This doctrine, that the Catholic Church is the only saving one, is neither unjust nor cruel. She did not invent this doctrine. It arises necessarily from the nature of things, for virtue and not vice leads men to salvation. It was plainly taught by Christ and His apostles that “he who believeth not is already judged.” Nor is this doctrine cruel. We say that the Catholic Church is the only saving institution established by Christ, and that if we wish to be saved we must be in communion with her. This connection may be visible or invisible. Saint Augustine, and indeed the whole Catholic Church, distinguishes between the body of the Church and its soul. To the body belong all those who, being baptized, openly profess adherence to her, be they just or wicked. To the soul of the Church belong, before all others, those rightly believing Christians who are in a state of grace, and, secondly, also those persons who believe falsely or not at all, but are in error through no fault of their own. Nor need they be persons of perfect life, as is sometimes erroneously stated, but all those who have a just and sincere wish to know God and to serve Him – all those, therefore, says Saint Chrysostom, who are on the way, in via, to God and consequently stand in some union with Him. Is this a hard saying? Would Protestants have us to believe and to teach that those persons will see God who do not wish to know Him, who do not wish to serve Him, and do not desire to obtain heaven?

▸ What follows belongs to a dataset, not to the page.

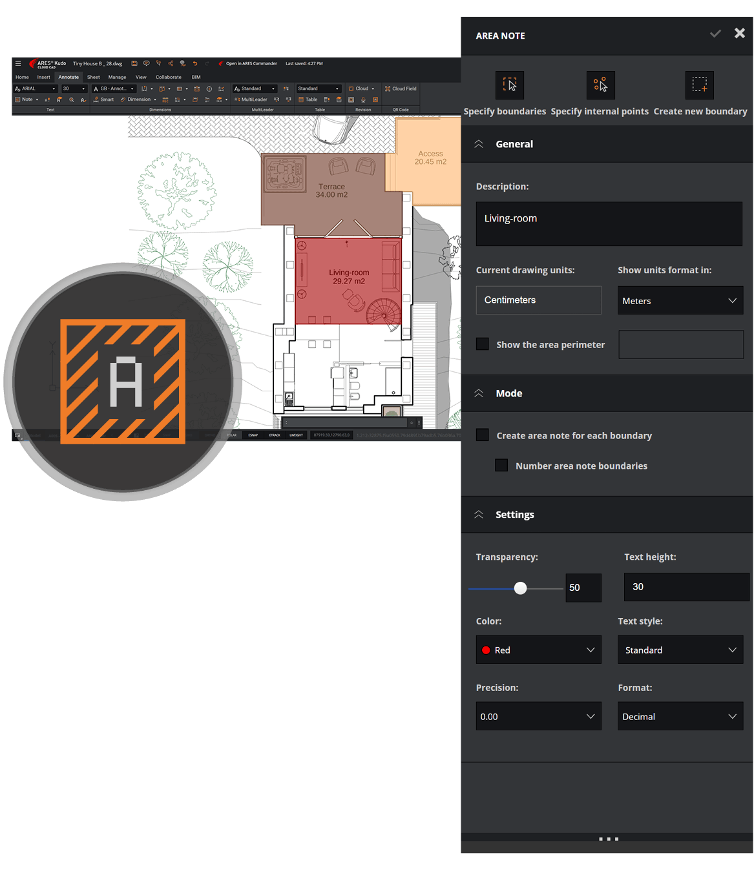Click the Cloud Field button
This screenshot has height=886, width=754.
tap(401, 88)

The Church does not decide what individuals among dissenting sects belong to the soul of the Church, or who do not. For, before being competent to pronounce such a judgment, she must know what favorable circumstances surround the person, helping him to discover the truth, and what use he makes of these opportunities, and also the hindrances that may stand in his way and the efforts he makes to remove them. All these things are known to God alone. But it is certain that the number of those who are in error by their own fault, and who for that reason are lost, is greater than many suppose. For when we remember how many there are in the world who are indifferent as to what religion they live in; when we remember how little concerned they are about finding out the truth; when we remember that the Catholic Church has existed for nineteen hundred years, and that her doctrines are preached from all her pulpits; that her Catechisms and doctrinal works lie open before all; when we remember the fact that the disunion prevailing among all the sects detached from the Church should lead the non-Catholic to reflect; when we remember that the finger of God, in guiding the destinies of the Catholic Church, must be plainly visible to all, how can we venture to believe that very many of our separated brethren are not culpably and wilfully ignorant of the truth?

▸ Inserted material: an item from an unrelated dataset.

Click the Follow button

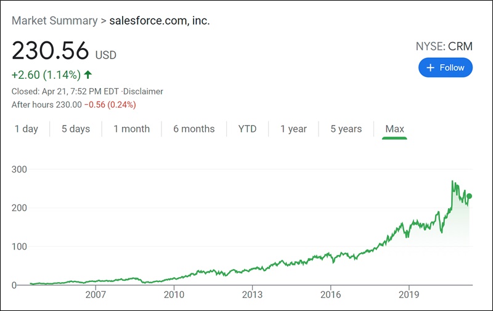click(446, 68)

In his work on the unity of the Church, Saint Cyprian, Bishop of Carthage, writes, “Whosoever separates himself from the Church shuts himself out from the promises of the Church, and he will not obtain the rewards of Christ who leaves the Church of Christ. He becomes a stranger, an unholy person, an enemy. He can not have God for his Father who has not the Church for his Mother. As no one not enclosed within the ark of Noe could escape destruction, so can no one who is outside of the Church escape perdition.” What was true in those early days is still true in our own, for, although heaven and earth should pass away, the promises made by God to His Church shall not pass away.

The same saint goes still farther, “The Lord gives warning: ‘He that is not with Me is against Me, and he that gathereth not with Me, scattereth.'” Whoever rends the peace and unity of Christ acts against Christ. Whoever gathereth anywhere outside of the Church scattereth the Church of Christ. The Lord says, “I and the Father are one.”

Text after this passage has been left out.